# Australien - Welche Fische darf man nicht anfassen?



## jimbo123 (16. August 2012)

Hi, 

ich höre immer wieder, dass es in Australien verschiedene Fische gibt, die man besser nicht anfassen sollte. Da ich in 2 Wochen rüberfliege und plane ein bisschen zu angeln. Grundsätzlich würde ich alles in die Pfanne werfen. Aber ich wüsste schon gerne welche Fische ich nicht anfassen und nicht kochen sollte.  

Gibt es auch im Süßwasser giftige Fische? Oder nur im Meer?

Freue mich auf eure Antworten


----------



## blackmarlin.au (6. Dezember 2012)

*AW: Australien - Welche Fische darf man nicht anfassen?*

na der boxjelly fische lach den solltest du auf keinen fall anfassen .sonst koennte es sein das du in weniger als 15 minuten ohne doc den loeffel abgibst. ansonnsten beim steinfisch und rotfeuerfisch heisst es auch haende weg aber ich sehe gerade du bist bestimmt schon wieder zu hause . erzaehle doch mal wie es war


----------



## labralehn (6. Dezember 2012)

*AW: Australien - Welche Fische darf man nicht anfassen?*

Falls noch andere AB User etwas über das Thema wissen wollen:

http://www.scinexx.de/dossier-detail-83-11.html

Vielleicht sagt dem ein oder anderen der Begriff box jelly-fish nichts, Seewespe ist vielleicht bekannter. Allerdings ist es kein Fisch sondern eine Würfelquallen-Art.

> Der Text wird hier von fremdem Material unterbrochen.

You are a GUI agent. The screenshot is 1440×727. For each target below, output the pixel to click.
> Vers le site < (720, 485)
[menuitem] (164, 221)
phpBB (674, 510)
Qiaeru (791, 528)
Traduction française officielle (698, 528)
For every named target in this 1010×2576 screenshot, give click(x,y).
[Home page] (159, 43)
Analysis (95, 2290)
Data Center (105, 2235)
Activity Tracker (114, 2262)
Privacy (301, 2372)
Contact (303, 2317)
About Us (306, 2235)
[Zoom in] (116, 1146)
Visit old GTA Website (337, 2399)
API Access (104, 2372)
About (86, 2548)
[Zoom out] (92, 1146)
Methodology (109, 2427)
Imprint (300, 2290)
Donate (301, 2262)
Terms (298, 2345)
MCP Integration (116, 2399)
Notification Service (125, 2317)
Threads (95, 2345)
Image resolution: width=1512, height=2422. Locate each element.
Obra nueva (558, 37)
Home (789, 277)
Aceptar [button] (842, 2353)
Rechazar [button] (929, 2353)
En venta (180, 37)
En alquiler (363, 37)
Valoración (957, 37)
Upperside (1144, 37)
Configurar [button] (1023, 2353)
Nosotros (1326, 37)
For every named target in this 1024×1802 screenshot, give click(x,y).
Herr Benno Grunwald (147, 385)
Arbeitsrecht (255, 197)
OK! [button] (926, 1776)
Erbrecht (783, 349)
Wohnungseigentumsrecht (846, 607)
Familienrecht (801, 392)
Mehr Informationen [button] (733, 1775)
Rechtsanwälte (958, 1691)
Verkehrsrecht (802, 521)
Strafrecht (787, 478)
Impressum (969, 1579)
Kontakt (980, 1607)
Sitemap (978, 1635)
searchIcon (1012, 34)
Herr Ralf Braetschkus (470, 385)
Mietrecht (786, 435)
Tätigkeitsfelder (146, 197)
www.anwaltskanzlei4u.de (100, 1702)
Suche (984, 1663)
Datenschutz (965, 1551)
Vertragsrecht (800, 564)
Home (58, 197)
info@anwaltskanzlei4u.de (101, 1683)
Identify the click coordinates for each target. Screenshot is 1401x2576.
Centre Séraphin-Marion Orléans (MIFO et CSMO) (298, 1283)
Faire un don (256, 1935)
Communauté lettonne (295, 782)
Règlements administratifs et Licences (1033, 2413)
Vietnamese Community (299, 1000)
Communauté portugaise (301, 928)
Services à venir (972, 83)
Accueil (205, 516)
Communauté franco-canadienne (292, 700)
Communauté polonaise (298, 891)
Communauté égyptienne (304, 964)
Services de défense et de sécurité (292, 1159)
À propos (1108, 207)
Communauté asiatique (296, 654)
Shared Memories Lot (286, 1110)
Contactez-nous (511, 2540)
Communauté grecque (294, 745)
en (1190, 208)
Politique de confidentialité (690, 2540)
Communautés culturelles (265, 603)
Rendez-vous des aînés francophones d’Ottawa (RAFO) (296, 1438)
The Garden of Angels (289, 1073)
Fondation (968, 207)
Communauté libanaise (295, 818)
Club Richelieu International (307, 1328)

Soweit mir bekannt ist, haben alle Quallen Nesseltentakel, daher würde ich persönlich bewusst keine Quallen berühren.


----------



## antonio (6. Dezember 2012)

*AW: Australien - Welche Fische darf man nicht anfassen?*

bei nem zitteraal wäre ich auch sehr vorsichtig.

antonio


----------



## labralehn (6. Dezember 2012)

*AW: Australien - Welche Fische darf man nicht anfassen?*

Hm, soweit mir bekannt ist, gibt es in Australien keine Zitteraale.


----------



## blackmarlin.au (7. Dezember 2012)

*AW: Australien - Welche Fische darf man nicht anfassen?*

nein zitteraale wäre mir auch neu , wir haben genug giftige tiere hier da brauchen wir nicht auch noch elktrisierende lach


----------



## Gelöschtes Mitglied 159069 (8. Dezember 2012)

*AW: Australien - Welche Fische darf man nicht anfassen?*

Alle die beisen.:q


----------